Meu casaco não serve para nada,
não será travesseiro de minha viúva
nas pedras frias de uma escada,
não será guarda-chuva de minha viúva
em tempestades repentinas,
não será proteção dos ombros de minha viúva
nas saídas das festas.
É um casaco de morto, morrendo com o morto.
Assim como morrem comigo
as cadeiras ao meu redor.
Assim como morrem comigo
as boias de flores em minha volta,
que não me devolverão às margens.
Assim como morre comigo
o fogo dos candelabros.
Assim como morrem comigo
o medo dos trovões e o meu grito,
asas da água.
Assim como morrem comigo o nó da gravata e do estômago,
os percalços e as certezas.
Morrem comigo o alto e o mínimo, o baixo e o sublime.
Morrem comigo minha imagem, minha melhor versão,
minha decadência, minha agressividade,
meu suspiro, meu bocejo.
Eu perderei a mim definitivamente.
E perder não é falta de cuidado, é apenas perder.

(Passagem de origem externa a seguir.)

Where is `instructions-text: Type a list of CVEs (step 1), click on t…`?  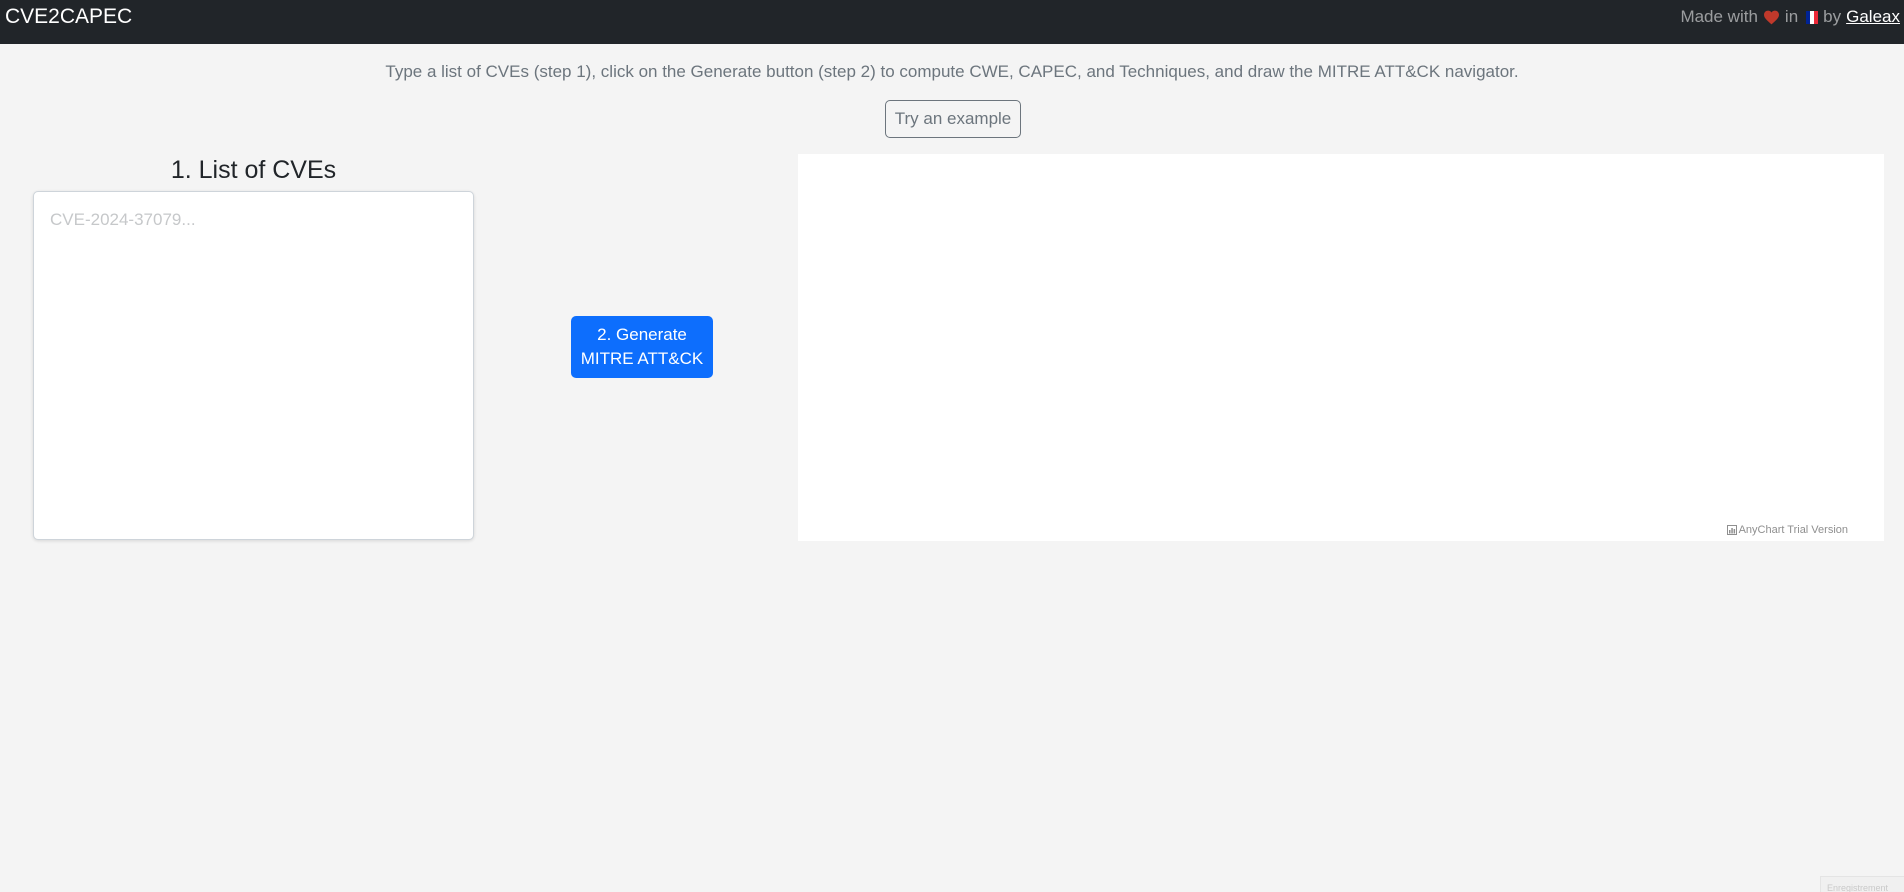 instructions-text: Type a list of CVEs (step 1), click on t… is located at coordinates (952, 72).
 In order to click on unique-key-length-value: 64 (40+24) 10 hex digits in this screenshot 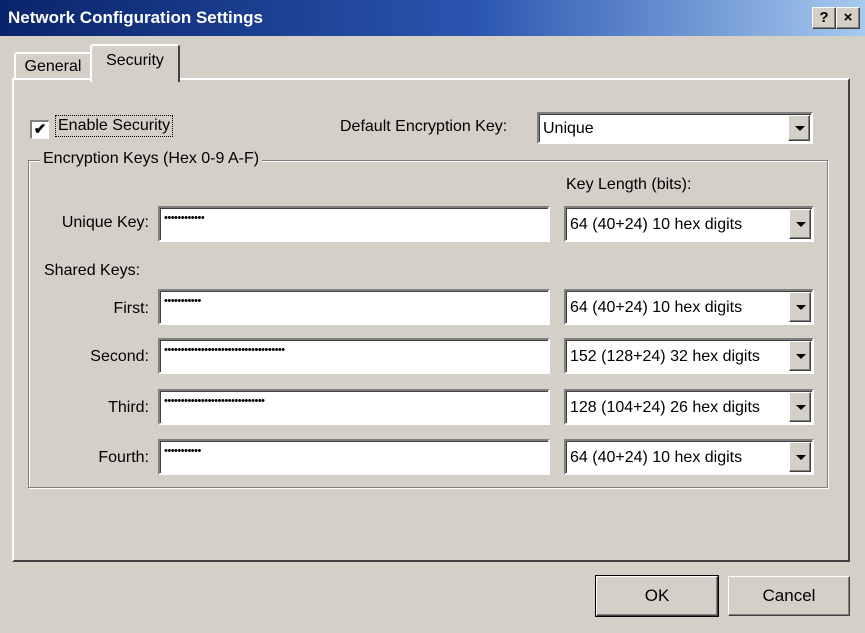, I will do `click(656, 224)`.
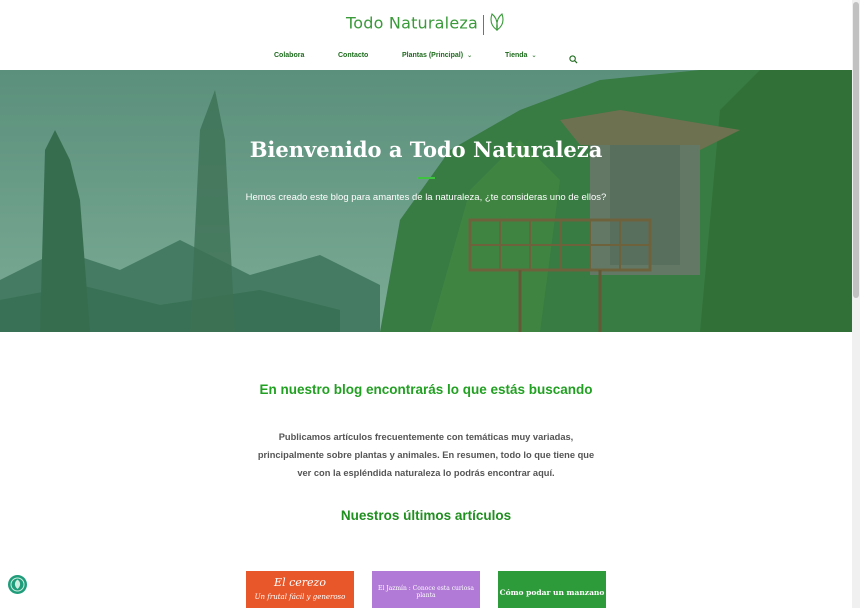  I want to click on nav-item-label: Tienda, so click(516, 56).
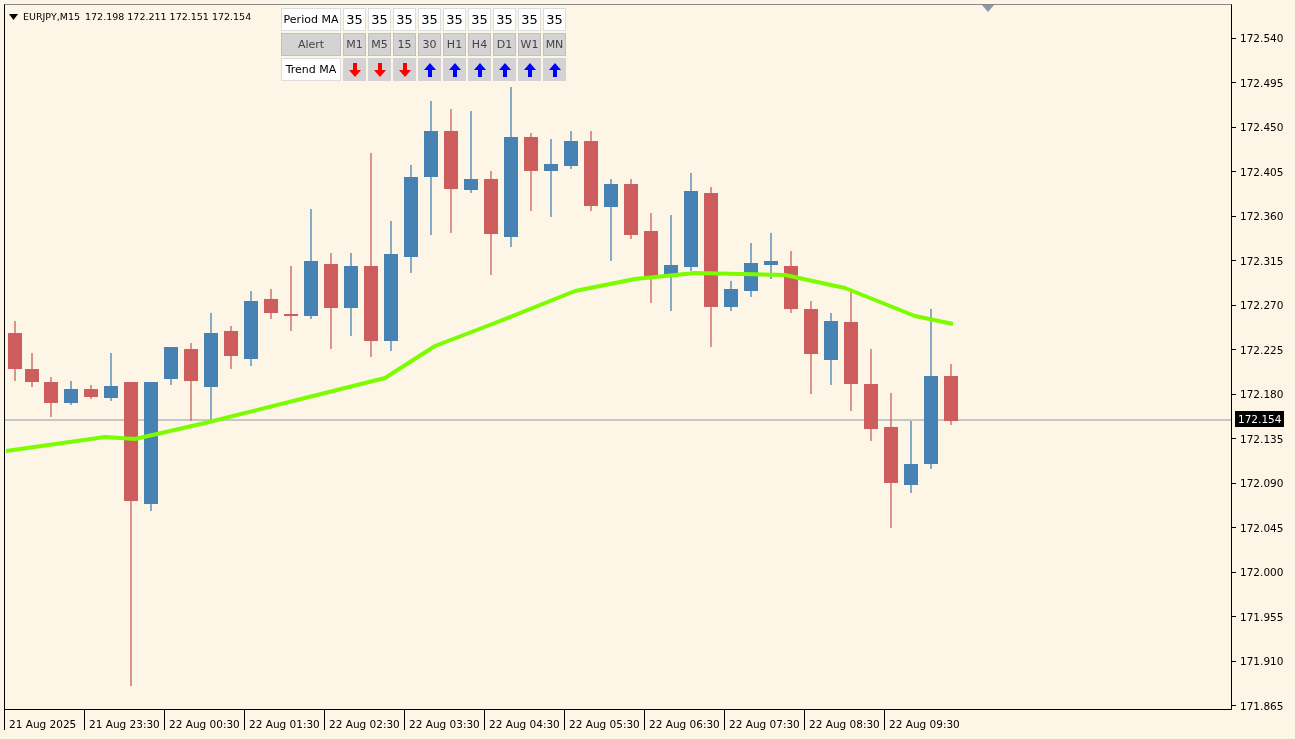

Eu não me reconheço nesta pompa de ministro,
nos dosséis e flâmulas, nas bandejas de prata
e nos cálices de veneno,
nos discursos graves e nos cumprimentos formais.
Até pareço satisfeito e bonito.
Mas, de longe, todo morcego é um pássaro.
Eu me vejo de perto, por dentro.
Reparo em minhas pernas magras,
iguais a de meu pai,
ossudas, de canelas finas:
não iria mesmo longe.
Se eu pudesse rir, estaria debochando de minha aparência.
Da minha cabeça de anão, superior ao próprio corpo.
Do queixo pontiagudo escondido pela barba grisalha.
Do nariz sem forma alguma.
Minha vida não é uma folha em branco,
mas não entendo a minha letra.

Fabrício Carpinejar nasceu em 1972, em Caxias do Sul (RS). É poeta, cronista, jornalista e professor. Autor de 30 livros, entre poesia, crônicas, infantojuvenis e reportagem, atua como apresentador da TV Gazeta e TVCOM. Também é colunista do programa Encontro com Fátima Bernardes, da Rede Globo, e do jornal Zero Hora. Na poesia, publicou, entre outros, Um terno de pássaros ao sul (2000) e Cinco Marias (2004). Todas as mulheres marca seu retorno ao gênero depois de oito anos, desde Meu filho, minha filha (2007). Carpinejar vive em Porto Alegre (RS).

O poema publicado pelo Cândido faz parte do livro inédito de Fabrício Carpinejar, que será lançado no segundo semestre pela editora Bertrand Brasil.